Microsoft to spend $9.5B on R&D in 2010

Ronny Kerr · March 5, 2010 · Short URL:

With battles on multiple fronts--mobile, social, search--Microsoft has big plans for the future

cloud computingMicrosoft has plans to spend $9.5 billion on research and development in 2010

Speaking at the CeBIT trade show in Hannover, Germany, Microsoft COO Kevin Turner told the audience that the figure is $3 billion greater than the R&D spending of the next largest technology company. Much of this multi-billion dollar investment will be centered around improving software in the cloud.

"Especially in light of the tough difficult macroeconomic times that we're coming out of, we chose to really lean in and double down on our innovation," said Turner. "We're going to change and reinvent our company around leading in the cloud."

Microsoft may indeed need some serious reinvention. Today's news confirming Google's acquisition of DocVerse says a lot about how influential cloud computing has become. Google may find it easier now to transition some old Microsoft Office users to Google Docs.

According to CEO Steve Ballmer, 70% of the 40,000 people who work on software at Microsoft are working in the cloud. The heavyweight computer company has not ignored the trend to cloud computing over the past few years, and Ballmer noted that all Microsoft products--including Windows, Office, Xbox, Azure, Bing and Windows Mobile--are designed to be connected to the cloud.

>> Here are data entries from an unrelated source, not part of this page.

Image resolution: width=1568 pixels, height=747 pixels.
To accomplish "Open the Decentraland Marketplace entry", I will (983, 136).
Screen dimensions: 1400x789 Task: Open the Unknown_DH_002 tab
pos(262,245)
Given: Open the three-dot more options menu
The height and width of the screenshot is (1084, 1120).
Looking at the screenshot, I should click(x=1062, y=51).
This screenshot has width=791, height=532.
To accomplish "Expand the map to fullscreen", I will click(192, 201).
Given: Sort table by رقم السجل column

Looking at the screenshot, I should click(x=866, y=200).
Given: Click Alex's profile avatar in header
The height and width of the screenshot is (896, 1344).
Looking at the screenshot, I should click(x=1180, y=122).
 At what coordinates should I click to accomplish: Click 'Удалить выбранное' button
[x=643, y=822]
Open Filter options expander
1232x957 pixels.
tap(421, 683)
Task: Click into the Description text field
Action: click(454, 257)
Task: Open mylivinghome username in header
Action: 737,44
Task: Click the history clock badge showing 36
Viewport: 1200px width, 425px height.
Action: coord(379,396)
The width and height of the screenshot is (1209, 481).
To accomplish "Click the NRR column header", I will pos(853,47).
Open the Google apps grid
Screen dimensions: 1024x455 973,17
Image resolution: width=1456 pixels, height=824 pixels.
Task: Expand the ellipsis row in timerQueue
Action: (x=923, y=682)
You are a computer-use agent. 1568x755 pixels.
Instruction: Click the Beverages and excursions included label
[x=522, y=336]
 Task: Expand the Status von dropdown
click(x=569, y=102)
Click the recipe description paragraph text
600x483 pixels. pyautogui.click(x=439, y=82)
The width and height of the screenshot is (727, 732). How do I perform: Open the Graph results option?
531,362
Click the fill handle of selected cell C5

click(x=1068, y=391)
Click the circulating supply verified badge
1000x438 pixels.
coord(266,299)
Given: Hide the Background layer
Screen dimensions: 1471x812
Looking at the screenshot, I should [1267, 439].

Besides the cloud, Microsoft has big stakes in multiple wide-ranging sectors: mobile, social, and search.

Windows Phone Series 7, for example, is the latest version of Windows Mobile and will be competing directly with Apple's iPhone and Google Android, two of the biggest names right now in smartphones. As for search and social, the two grow closer everyday. Bing has a deal with Twitter to bring a social element to its search results, but Google, still the most widely used search engine, has the same deal.

Whether throwing a ton of money at R&D can help Microsoft cut down some of its top competitors remains to be seen.